**** Information provided ****
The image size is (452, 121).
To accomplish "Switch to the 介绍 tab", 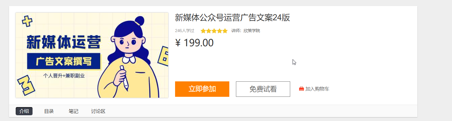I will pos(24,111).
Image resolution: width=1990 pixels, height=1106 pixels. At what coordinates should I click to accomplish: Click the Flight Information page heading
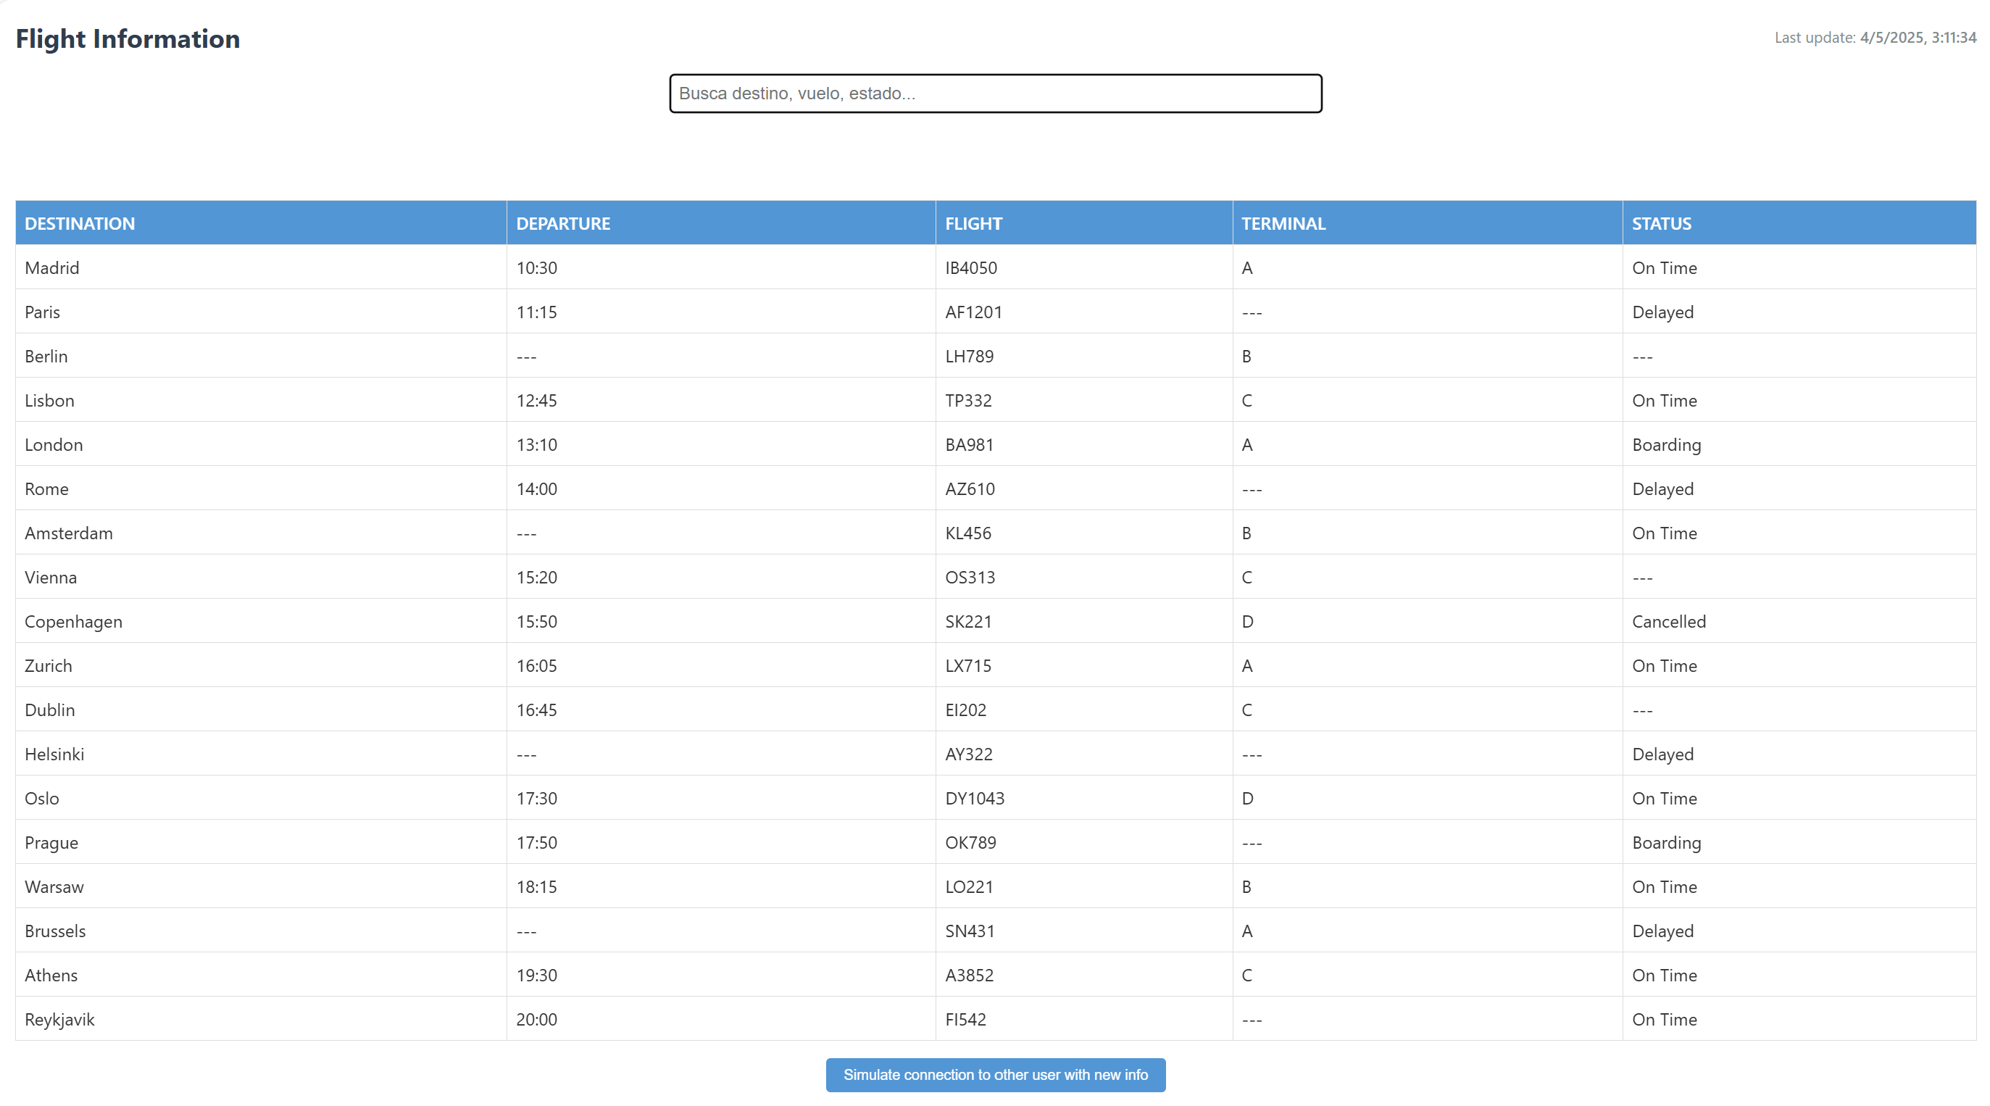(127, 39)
****
**** Information provided ****
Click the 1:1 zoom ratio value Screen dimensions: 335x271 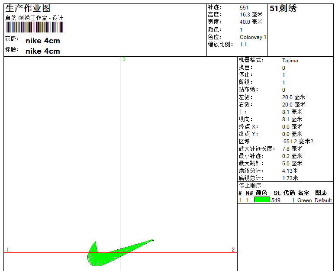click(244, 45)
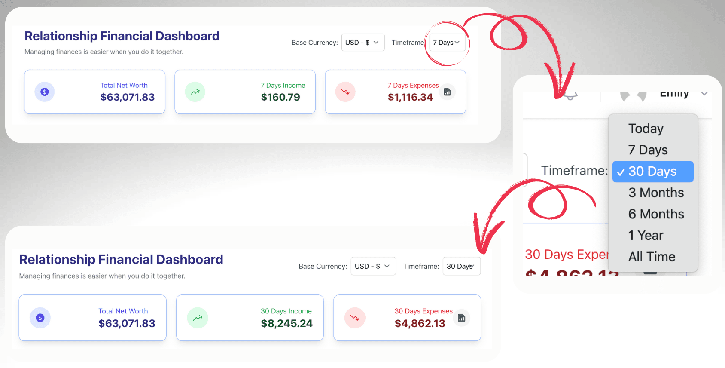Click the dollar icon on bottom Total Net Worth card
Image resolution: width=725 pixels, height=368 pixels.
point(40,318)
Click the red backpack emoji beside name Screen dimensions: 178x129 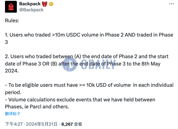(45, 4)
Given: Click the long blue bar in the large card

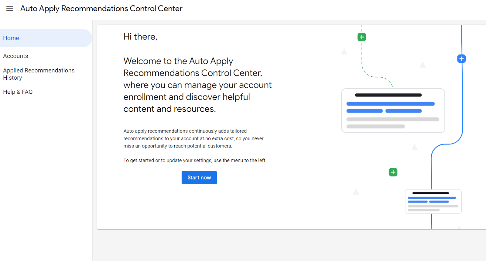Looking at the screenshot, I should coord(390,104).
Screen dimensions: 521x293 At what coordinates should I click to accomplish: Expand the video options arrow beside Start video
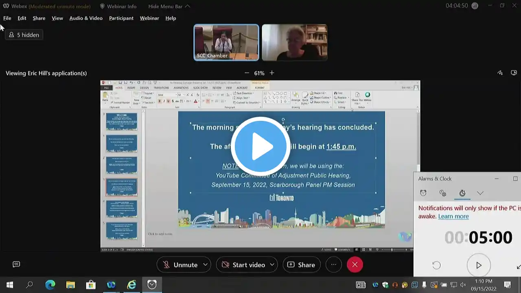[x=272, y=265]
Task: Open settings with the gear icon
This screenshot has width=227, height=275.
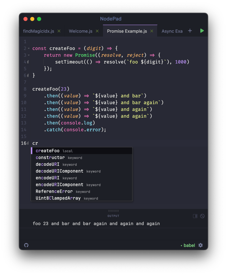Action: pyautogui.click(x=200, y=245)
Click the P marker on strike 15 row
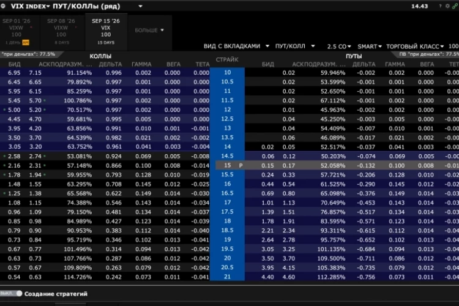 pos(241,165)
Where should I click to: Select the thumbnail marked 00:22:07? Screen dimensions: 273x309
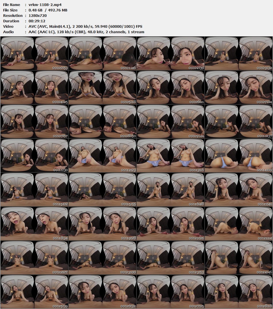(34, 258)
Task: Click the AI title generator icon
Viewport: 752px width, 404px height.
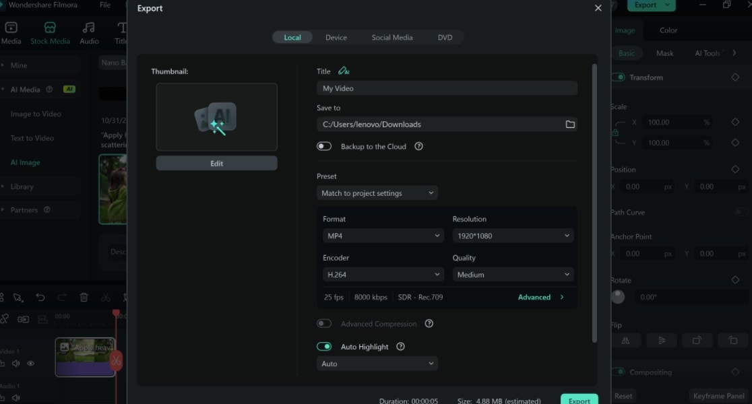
****
**** Information provided ****
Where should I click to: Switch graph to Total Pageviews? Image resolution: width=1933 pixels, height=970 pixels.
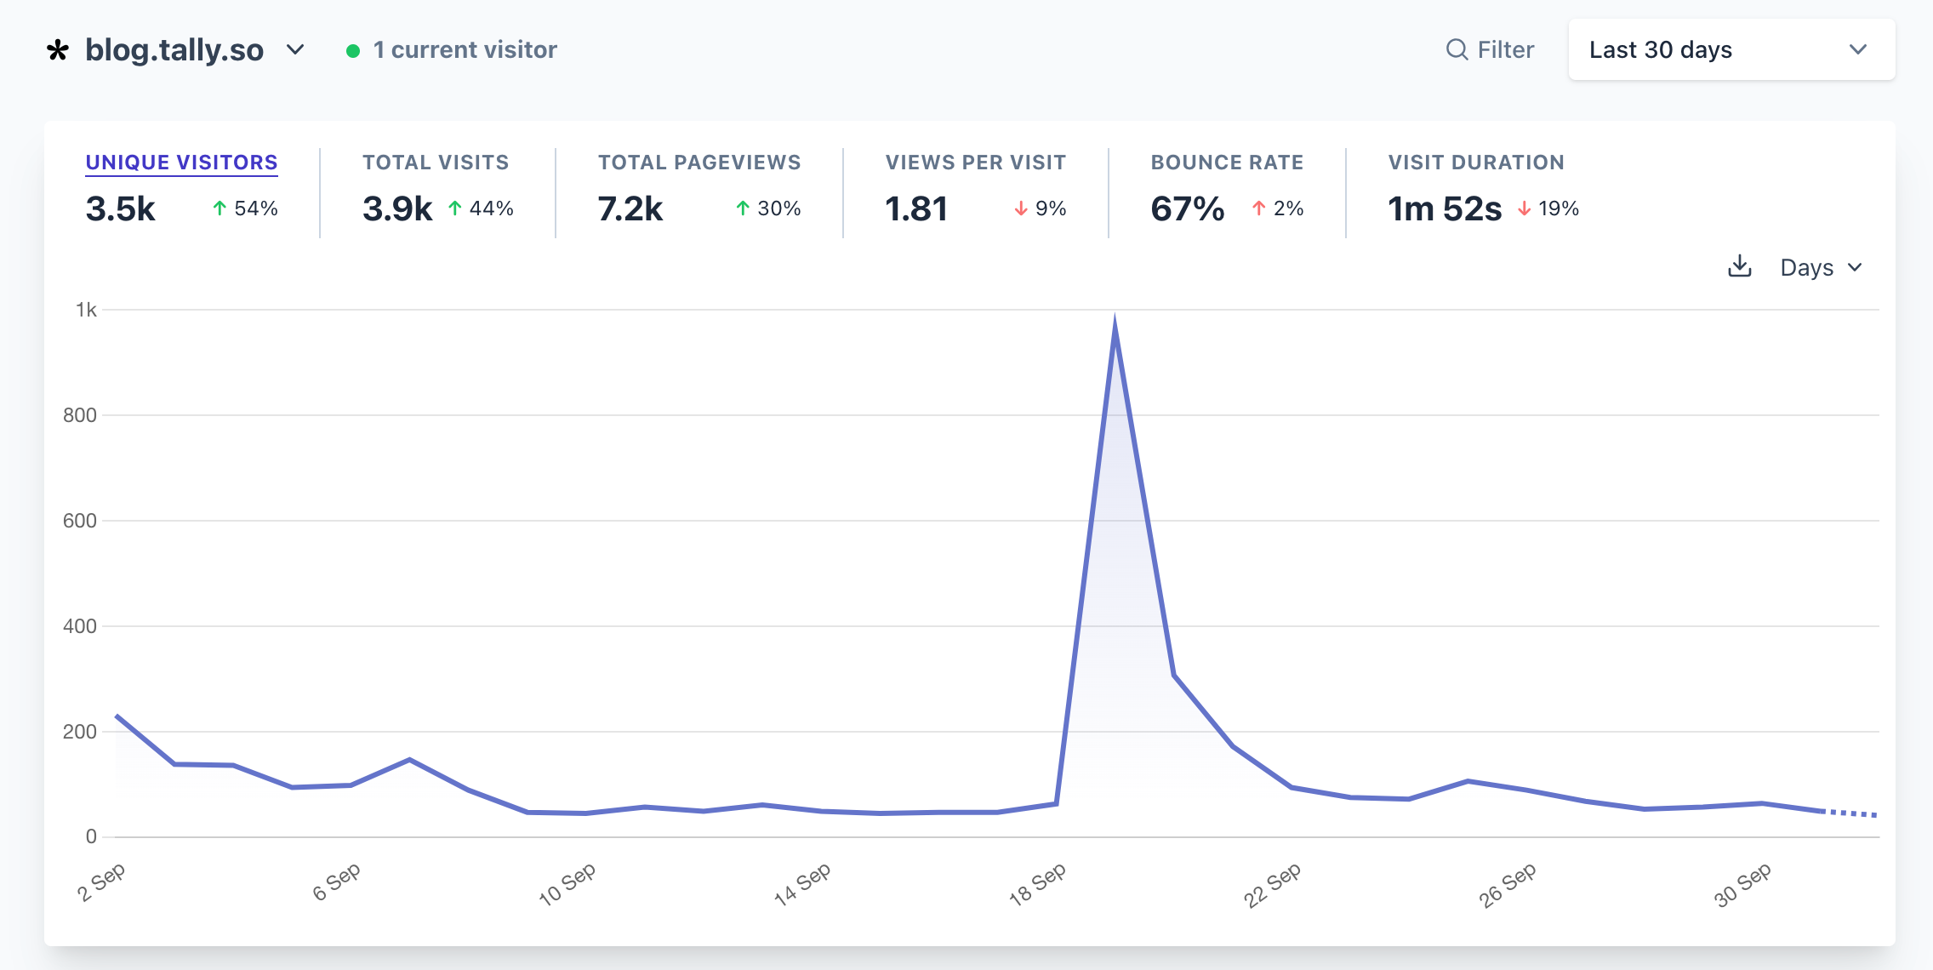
****
**Instructions for the task:** From the material above, copy out every line that contains the string "resolution". Case counts.

**Exercise output:**
Image resolution: width=1990 pixels, height=1106 pixels. At what coordinates should I click to accomplish: Click the Flight Information page heading
Image resolution: width=725 pixels, height=368 pixels.
Where should I click to: Switch graph to Total Pageviews? Image resolution: width=1933 pixels, height=970 pixels.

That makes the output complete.